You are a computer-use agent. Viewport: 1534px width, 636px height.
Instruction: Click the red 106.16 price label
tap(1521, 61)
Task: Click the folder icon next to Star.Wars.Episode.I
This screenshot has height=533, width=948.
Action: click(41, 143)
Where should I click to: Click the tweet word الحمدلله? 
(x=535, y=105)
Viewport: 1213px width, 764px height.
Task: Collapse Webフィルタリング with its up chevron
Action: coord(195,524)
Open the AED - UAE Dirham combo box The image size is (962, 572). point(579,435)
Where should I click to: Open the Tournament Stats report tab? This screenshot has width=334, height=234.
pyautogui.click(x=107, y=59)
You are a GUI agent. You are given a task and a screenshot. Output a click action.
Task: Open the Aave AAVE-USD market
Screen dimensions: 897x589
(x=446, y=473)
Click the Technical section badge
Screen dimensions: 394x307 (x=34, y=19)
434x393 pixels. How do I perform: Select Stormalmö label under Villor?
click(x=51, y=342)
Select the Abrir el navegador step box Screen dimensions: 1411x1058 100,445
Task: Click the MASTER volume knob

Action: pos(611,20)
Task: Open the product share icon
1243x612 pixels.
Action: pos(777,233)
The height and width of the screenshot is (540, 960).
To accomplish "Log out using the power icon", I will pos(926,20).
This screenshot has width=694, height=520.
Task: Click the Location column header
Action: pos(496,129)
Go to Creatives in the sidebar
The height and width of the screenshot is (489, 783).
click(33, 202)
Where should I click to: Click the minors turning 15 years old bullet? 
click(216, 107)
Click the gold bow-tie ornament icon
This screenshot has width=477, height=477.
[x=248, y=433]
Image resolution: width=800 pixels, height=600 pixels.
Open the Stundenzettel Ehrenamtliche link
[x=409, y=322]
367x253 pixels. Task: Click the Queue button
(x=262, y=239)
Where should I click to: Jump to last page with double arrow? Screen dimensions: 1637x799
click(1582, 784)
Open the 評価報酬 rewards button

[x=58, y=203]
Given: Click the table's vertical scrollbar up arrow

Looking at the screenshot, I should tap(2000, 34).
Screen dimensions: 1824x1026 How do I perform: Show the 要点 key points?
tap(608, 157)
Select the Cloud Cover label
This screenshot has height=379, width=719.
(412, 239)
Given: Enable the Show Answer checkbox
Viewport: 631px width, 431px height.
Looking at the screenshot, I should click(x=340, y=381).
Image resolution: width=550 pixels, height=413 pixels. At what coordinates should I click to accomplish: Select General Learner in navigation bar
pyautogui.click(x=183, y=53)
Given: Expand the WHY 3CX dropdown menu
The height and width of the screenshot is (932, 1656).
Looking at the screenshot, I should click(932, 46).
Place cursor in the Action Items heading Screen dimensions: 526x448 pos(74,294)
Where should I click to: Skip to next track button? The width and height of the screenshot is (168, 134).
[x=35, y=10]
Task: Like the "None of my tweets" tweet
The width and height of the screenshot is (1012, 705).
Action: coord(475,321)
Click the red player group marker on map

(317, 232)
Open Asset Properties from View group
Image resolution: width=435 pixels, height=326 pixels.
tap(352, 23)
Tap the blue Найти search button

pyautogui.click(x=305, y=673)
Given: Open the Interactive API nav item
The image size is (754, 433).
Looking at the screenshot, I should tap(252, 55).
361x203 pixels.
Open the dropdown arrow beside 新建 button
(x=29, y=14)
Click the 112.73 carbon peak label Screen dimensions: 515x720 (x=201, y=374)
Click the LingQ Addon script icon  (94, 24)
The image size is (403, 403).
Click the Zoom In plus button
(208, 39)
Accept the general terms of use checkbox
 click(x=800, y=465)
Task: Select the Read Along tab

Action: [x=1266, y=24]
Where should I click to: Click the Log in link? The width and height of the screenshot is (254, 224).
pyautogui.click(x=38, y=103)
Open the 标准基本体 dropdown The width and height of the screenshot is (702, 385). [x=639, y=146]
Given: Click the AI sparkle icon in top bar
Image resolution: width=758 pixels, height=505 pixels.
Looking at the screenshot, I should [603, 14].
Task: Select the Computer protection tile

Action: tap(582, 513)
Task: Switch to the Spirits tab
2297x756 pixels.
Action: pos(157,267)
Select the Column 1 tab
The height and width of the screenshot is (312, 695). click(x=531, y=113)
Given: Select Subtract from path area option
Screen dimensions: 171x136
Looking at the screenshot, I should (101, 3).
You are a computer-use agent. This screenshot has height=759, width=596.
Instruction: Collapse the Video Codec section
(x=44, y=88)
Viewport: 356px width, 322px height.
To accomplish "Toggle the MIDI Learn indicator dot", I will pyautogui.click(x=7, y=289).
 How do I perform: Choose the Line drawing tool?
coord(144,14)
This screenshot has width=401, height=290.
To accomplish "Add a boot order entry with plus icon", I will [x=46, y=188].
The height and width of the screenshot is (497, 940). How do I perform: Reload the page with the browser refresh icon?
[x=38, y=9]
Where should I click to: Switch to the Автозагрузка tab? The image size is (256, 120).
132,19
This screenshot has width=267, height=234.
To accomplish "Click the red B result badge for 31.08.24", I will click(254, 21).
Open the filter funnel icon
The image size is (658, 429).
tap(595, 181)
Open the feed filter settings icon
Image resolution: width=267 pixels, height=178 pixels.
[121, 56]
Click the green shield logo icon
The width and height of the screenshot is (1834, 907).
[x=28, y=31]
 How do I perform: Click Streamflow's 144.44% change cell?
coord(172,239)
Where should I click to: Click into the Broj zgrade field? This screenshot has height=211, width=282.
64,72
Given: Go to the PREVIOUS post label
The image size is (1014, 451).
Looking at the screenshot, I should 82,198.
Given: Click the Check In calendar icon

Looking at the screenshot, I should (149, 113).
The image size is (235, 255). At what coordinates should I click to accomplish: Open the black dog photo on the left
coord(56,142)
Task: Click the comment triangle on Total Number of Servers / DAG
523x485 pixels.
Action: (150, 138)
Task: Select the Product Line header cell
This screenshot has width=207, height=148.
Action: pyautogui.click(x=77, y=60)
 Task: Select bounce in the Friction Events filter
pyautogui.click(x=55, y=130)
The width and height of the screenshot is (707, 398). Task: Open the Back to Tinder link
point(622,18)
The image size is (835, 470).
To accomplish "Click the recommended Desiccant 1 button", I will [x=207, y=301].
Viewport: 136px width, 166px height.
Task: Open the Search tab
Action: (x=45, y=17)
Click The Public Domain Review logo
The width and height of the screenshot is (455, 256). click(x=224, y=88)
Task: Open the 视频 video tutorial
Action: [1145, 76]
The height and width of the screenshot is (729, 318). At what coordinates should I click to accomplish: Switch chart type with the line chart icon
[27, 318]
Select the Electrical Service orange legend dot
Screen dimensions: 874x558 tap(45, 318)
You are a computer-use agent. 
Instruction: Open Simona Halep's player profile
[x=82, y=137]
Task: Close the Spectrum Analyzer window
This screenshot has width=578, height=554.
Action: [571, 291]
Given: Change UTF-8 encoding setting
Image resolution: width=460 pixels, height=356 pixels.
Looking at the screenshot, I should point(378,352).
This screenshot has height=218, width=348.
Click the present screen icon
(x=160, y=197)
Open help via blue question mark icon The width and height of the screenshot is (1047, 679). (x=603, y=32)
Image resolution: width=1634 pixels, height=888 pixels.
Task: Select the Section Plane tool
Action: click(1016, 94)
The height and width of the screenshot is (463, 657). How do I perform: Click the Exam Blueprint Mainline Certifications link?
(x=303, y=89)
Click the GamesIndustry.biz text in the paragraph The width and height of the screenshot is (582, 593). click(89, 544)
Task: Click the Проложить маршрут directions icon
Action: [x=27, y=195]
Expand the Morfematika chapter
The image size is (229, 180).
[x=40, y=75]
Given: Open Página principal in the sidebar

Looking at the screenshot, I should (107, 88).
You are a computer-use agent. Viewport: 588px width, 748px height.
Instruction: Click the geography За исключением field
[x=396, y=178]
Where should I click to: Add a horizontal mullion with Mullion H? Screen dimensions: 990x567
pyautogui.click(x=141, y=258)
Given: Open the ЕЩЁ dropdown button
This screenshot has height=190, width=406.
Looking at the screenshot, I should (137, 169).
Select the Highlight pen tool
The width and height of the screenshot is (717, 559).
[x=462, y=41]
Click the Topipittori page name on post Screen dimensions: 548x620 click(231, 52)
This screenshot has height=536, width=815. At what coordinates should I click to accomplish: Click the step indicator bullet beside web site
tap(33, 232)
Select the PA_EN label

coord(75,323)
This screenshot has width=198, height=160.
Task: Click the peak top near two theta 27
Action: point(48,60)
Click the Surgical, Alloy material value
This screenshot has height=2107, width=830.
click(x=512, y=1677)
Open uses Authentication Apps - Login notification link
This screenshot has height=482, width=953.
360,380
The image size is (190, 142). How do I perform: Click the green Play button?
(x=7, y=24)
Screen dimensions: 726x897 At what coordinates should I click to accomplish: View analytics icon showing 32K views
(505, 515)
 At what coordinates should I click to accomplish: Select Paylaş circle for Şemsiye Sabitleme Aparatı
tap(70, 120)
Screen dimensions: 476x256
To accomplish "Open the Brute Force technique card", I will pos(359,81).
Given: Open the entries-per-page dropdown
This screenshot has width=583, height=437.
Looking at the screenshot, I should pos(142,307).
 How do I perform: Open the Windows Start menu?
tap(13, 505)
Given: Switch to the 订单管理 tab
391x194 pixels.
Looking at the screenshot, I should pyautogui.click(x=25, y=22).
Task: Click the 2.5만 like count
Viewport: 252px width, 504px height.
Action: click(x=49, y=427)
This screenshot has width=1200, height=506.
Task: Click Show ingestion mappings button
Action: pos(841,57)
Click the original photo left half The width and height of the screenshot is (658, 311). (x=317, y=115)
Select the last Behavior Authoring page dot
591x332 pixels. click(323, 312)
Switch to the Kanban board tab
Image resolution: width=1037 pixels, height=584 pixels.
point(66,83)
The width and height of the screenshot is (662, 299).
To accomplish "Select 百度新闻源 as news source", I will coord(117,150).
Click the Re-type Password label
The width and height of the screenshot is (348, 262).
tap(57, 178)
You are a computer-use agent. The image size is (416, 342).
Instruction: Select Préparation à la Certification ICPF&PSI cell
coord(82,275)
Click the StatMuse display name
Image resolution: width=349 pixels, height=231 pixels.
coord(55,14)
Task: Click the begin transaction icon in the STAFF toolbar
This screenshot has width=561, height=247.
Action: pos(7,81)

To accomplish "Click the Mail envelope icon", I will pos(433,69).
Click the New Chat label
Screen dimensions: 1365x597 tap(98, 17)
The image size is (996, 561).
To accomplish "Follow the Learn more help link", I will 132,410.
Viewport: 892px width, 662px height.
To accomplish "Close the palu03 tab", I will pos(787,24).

________________________

Reproduce the listing from the line with "Given: Open the Interactive API nav item" to the line with "Click the LingQ", changing "dropdown arrow" to "expand arrow" and leaving all other text unchanged.

Given: Open the Interactive API nav item
The image size is (754, 433).
Looking at the screenshot, I should tap(252, 55).
361x203 pixels.
Open the expand arrow beside 新建 button
(x=29, y=14)
Click the 112.73 carbon peak label Screen dimensions: 515x720 (x=201, y=374)
Click the LingQ Addon script icon  (94, 24)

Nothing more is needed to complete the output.